EXERCISE BRIEF:
In the entries below, find the line with "Given: Select the SaaS Discovery subcategory" and print exactly every line from there up to and including the line with "The image size is (471, 522).", with no other lines.

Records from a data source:
··········

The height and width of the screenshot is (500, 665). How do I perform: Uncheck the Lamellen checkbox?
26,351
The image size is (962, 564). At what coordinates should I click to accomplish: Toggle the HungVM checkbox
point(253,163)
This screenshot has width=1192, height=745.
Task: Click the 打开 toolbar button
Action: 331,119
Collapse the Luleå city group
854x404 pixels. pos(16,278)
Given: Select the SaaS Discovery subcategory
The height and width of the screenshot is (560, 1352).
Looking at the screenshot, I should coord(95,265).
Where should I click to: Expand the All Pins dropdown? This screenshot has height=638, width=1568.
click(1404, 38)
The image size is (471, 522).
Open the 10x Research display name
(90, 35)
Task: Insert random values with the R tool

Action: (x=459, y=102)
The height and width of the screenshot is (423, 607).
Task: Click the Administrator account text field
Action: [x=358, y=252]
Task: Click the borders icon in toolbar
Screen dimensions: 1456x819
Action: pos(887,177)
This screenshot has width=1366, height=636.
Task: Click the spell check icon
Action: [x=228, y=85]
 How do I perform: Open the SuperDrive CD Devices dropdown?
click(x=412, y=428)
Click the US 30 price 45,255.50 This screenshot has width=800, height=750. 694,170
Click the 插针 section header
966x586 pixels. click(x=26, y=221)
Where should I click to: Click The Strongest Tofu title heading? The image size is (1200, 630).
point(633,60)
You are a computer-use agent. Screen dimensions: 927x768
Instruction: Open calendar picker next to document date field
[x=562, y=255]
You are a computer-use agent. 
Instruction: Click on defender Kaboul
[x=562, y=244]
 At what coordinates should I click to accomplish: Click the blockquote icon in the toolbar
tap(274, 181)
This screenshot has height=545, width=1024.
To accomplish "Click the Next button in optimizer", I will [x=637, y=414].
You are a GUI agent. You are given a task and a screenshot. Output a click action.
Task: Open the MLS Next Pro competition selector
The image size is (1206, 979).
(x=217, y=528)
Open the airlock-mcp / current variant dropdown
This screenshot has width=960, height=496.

··········

EXERCISE ANSWER:
Given: Select the SaaS Discovery subcategory
The height and width of the screenshot is (560, 1352).
Looking at the screenshot, I should coord(95,265).
Where should I click to: Expand the All Pins dropdown? This screenshot has height=638, width=1568.
click(1404, 38)
The image size is (471, 522).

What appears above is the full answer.